Department of Crystallography and Biophysics, University of Madras
○Malathy Sony Subramanian Manimekalai Ponnuswamy Mondikalipudur Nanjappa
Polygalacturonase (PG) is an enzyme involved in the biochemical conversion of pectins, which actively participate in softening process during fruit ripening. PGs are produced by plants and its pathogens. Microbial PGs facilitate the penetration of plant tissues by both bacteria and fungi. Plant cells as a way of host defense mechanism towards the invading pathogens express polygalacturonase inhibiting proteins (PGIPs) which are specific, reversible, saturable, high-affinity ''receptors'' for fungal PGs.
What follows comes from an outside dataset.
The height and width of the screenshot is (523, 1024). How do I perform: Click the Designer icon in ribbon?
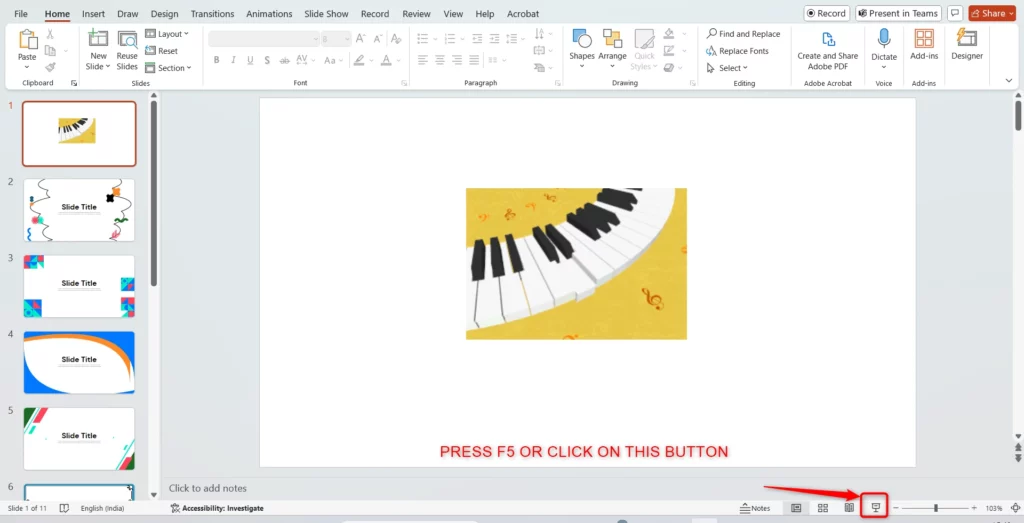tap(966, 44)
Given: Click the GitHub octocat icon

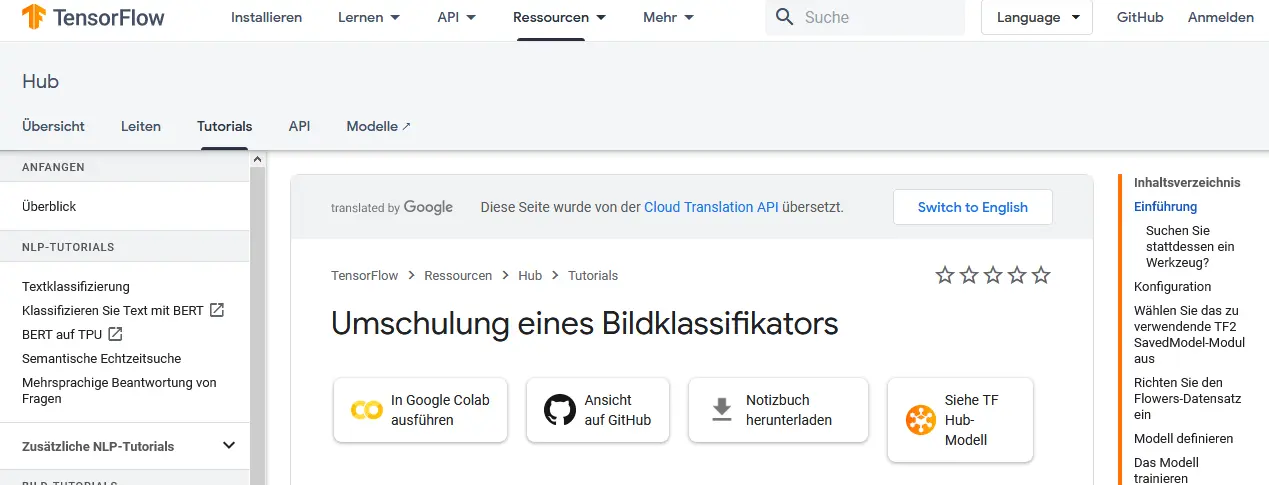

Plant PGIPs interact with endo-PGs from fungi, but do not appear to have an effect on those of bacterial or plant origin. In this study the question of how PGs of plant origin may escape the recognition by PGIP and maintain their functionality in the presence of them through predictive docking at the molecular level is addressed. The docking was carried out using GRAMM program. The structures used for the study are: fungal PG (PDB ID:1czf ); since 3D structure of any plant PGs are unavailable, PG from tomato was predicted using homology modeling; structure of tomato PGIP is also not available and so was modeled. From this study the non-competitive mode of binding was proved and it also clearly demonstrates the differential recognition of plant PG and fungal PG by plant PGIP. From the predicted complex of the fungal PG and the PGIP the mode of inhibition could be explained at the molecular level. The detailed methodology adopted and the results obtained will be presented.